For the first time, Iran has been named among the world’s top ten most neglected displacement crises, according to the 2024 annual report by the Norwegian Refugee Council (NRC). This marks a sobering acknowledgment of the growing humanitarian emergency stemming from Iran’s hosting of millions of Afghan refugees—a crisis that has received scant global attention despite its scale and severity.

A Crisis Overlooked by the World

Published on June 3, the NRC report highlights how Iran’s worsening refugee crisis has been systematically overlooked by the international community. The report attributes Iran’s inclusion in the list to a change in NRC’s methodology, which now considers countries that are themselves in crisis while simultaneously hosting large displaced populations.

Iran currently shelters more than six million Afghans, including approximately 3.8 million registered asylum seekers. Many of the rest live without legal status or documentation.
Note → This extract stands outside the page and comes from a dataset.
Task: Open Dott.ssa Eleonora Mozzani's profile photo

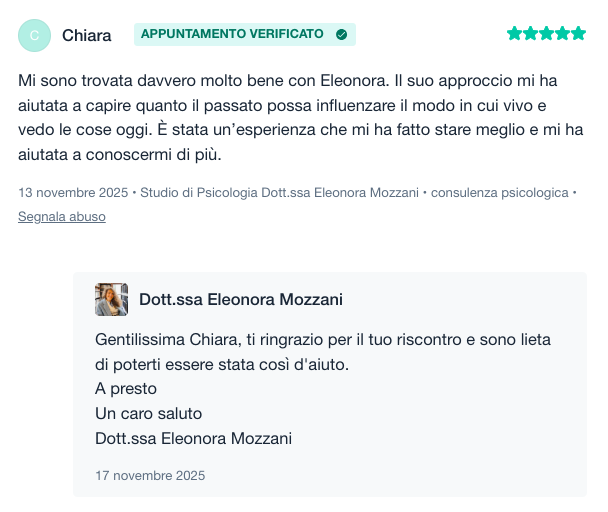Action: 111,299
Yet, international media and policymakers have remained largely focused on Iran’s geopolitical tensions rather than the mounting humanitarian needs within its borders.

Mounting Pressures and a Fragile Host System

The report outlines how Afghan refugees in Iran are experiencing deepening hardship due to a convergence of economic pressures, harsh sanctions, and increasingly punitive domestic policies. In 2024 alone, Iran deported an estimated 750,000 Afghans and announced plans to expel up to two million more by March 2025, citing economic and security concerns. These expulsions are often conducted without legal due process and under inhumane conditions at the border.

The Iranian government has simultaneously imposed new restrictions on access to essential public services, including healthcare, housing, and education, for undocumented Afghans. Since March 2025, most Afghan migrants without valid documentation have been denied even the most basic of rights unless they fall into narrowly defined eligible categories.

Eroding Legal Protections and Growing Xenophobia

Iran’s refugee registration systems—primarily through the “Amayesh Card” and temporary census documents—have become increasingly restrictive. Many Afghan refugees now find it nearly impossible to obtain or renew legal status, pushing them further into the margins of society. Without proper documentation, they are barred from formal employment, education, social security, and the ability to own property or even rent housing in many areas.

Afghan refugees are frequently treated as second-class citizens, facing systemic discrimination, restrictions on movement, and bans on residing in designated “no-go areas” across the country. Anti-Afghan sentiment has also been fueled by Iranian state media and government narratives, leading to a surge in hate speech, physical assaults, and xenophobic intimidation.

Human rights organizations have condemned reports of torture, abuse, and degrading treatment by Iranian security forces. Videos showing Afghan refugees being beaten and threatened at border crossings have sparked outrage. Amnesty International and other groups have documented a pattern of arbitrary arrests, cruel treatment, and forced returns.

Humanitarian Funding Gaps and International Inaction

Despite the urgent nature of the crisis, the humanitarian response remains severely underfunded. In 2024, only 25 percent of the required funding for refugee-related aid in Iran was provided. NRC warns that without immediate international action, the situation will deteriorate even further.

The council emphasizes that this is not a new crisis. Iran has hosted Afghan refugees for over four decades, initially welcoming those fleeing the Soviet invasion, later the civil war, and most recently, the Taliban’s return to power. Yet today, this protracted displacement has evolved into an emergency that is both invisible and untreated on the global stage.

A Looming Catastrophe

NRC warns that by September 2025, a significant number of Afghans who recently lost their legal status could be forcibly deported. Given the volatile conditions in Afghanistan—marked by Taliban repression, poverty, and insecurity—many of these individuals are likely to return irregularly to Iran or become trapped in cycles of border crossings and statelessness.

Iran is not alone in this neglect. Alongside it, NRC’s 2024 report lists nine other countries with forgotten displacement crises: Uganda, Ethiopia, Mozambique, Burkina Faso, Mali, the Democratic Republic of the Congo, Somalia, Cameroon, and Honduras. These nations host millions of refugees despite facing internal challenges, yet they remain low on the global humanitarian agenda due to a lack of political will, media attention, and donor support.

A Call to Action

The NRC’s findings are a call to the international community: to not only acknowledge the scale of the crisis in Iran but to act. This includes increasing humanitarian funding, protecting the rights of Afghan refugees, and pressuring Iranian authorities to halt forced deportations and discriminatory practices.

Without urgent attention, millions of vulnerable people risk being pushed further into insecurity—ignored not just by their host country, but by a world that has chosen to look away.